═══ Given data ═══

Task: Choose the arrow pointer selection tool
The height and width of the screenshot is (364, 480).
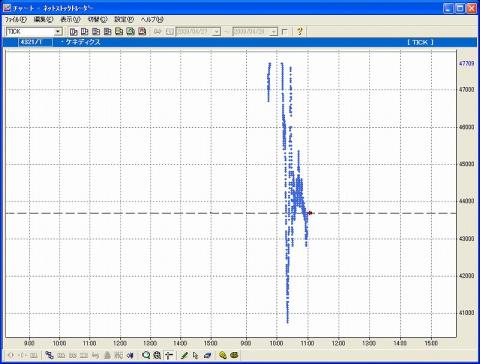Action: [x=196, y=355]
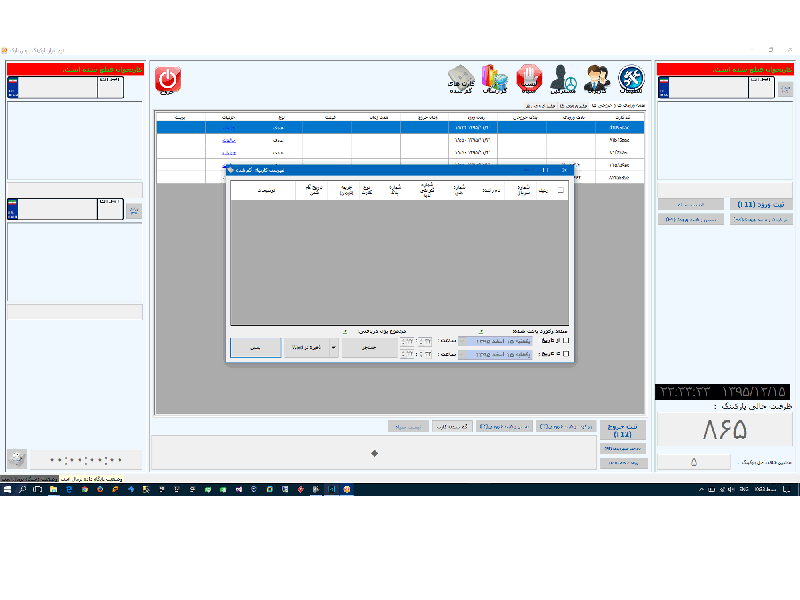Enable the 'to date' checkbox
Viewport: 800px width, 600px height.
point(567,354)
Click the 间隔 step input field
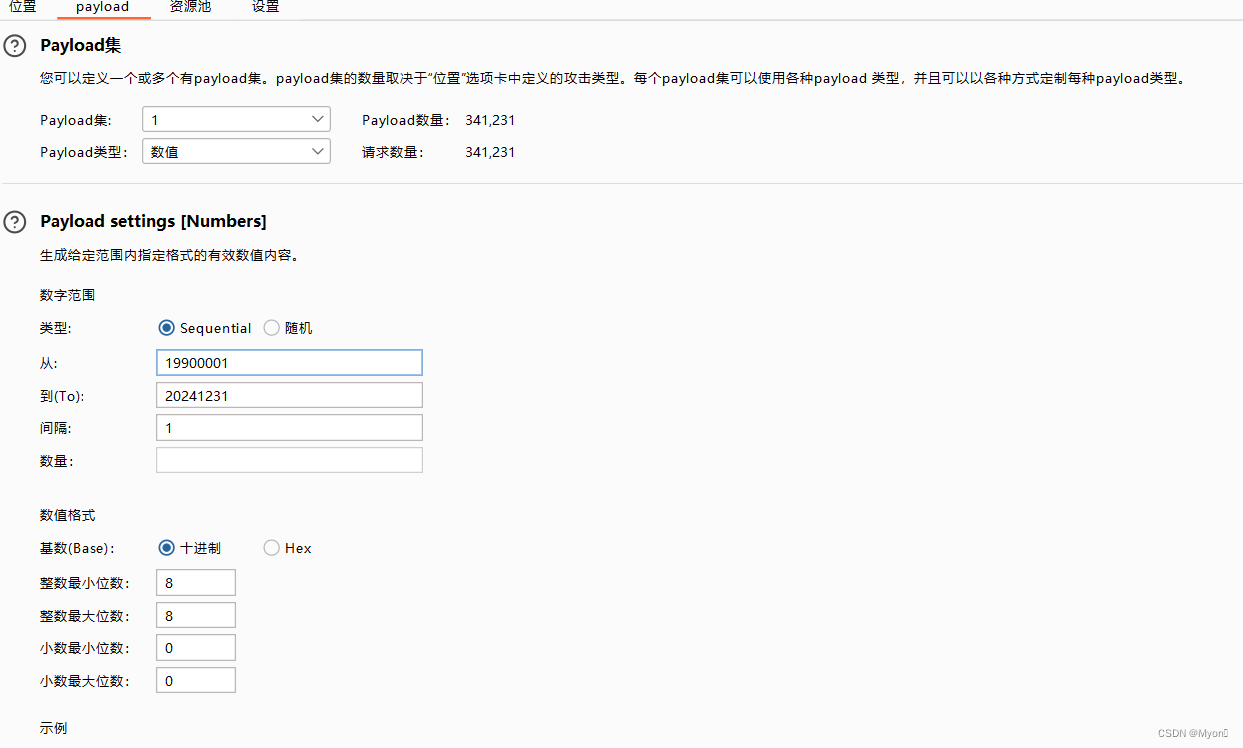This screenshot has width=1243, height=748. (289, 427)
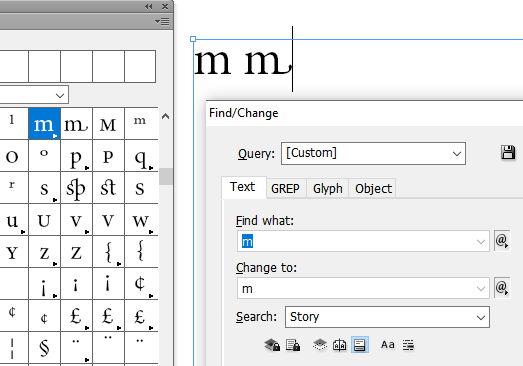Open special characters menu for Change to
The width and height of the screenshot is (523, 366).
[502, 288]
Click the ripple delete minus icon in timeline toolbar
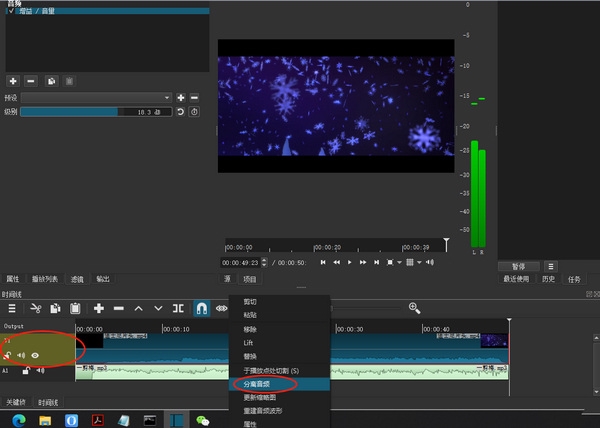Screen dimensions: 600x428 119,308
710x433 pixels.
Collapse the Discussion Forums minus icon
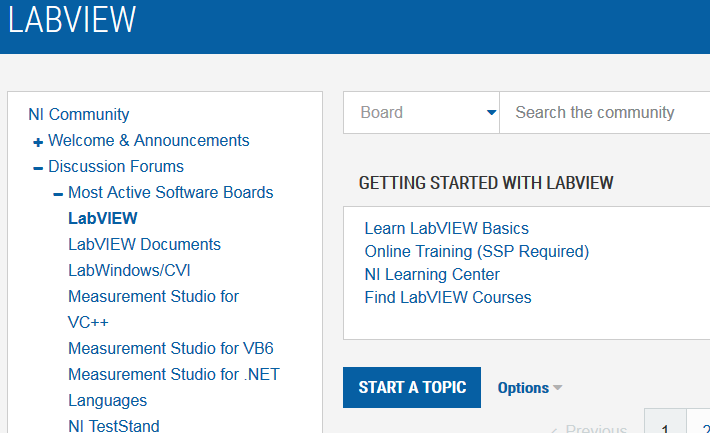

═══

Your output must reproduce the material above in full, with no pictures.

Task: Choose the arrow pointer selection tool
The height and width of the screenshot is (364, 480).
Action: [x=196, y=355]
Enable the 'to date' checkbox
Viewport: 800px width, 600px height.
point(567,354)
Click the 间隔 step input field
This screenshot has width=1243, height=748. (289, 427)
Open special characters menu for Change to
The width and height of the screenshot is (523, 366).
[502, 288]
Click the ripple delete minus icon in timeline toolbar
Screen dimensions: 600x428 119,308
710x433 pixels.
Collapse the Discussion Forums minus icon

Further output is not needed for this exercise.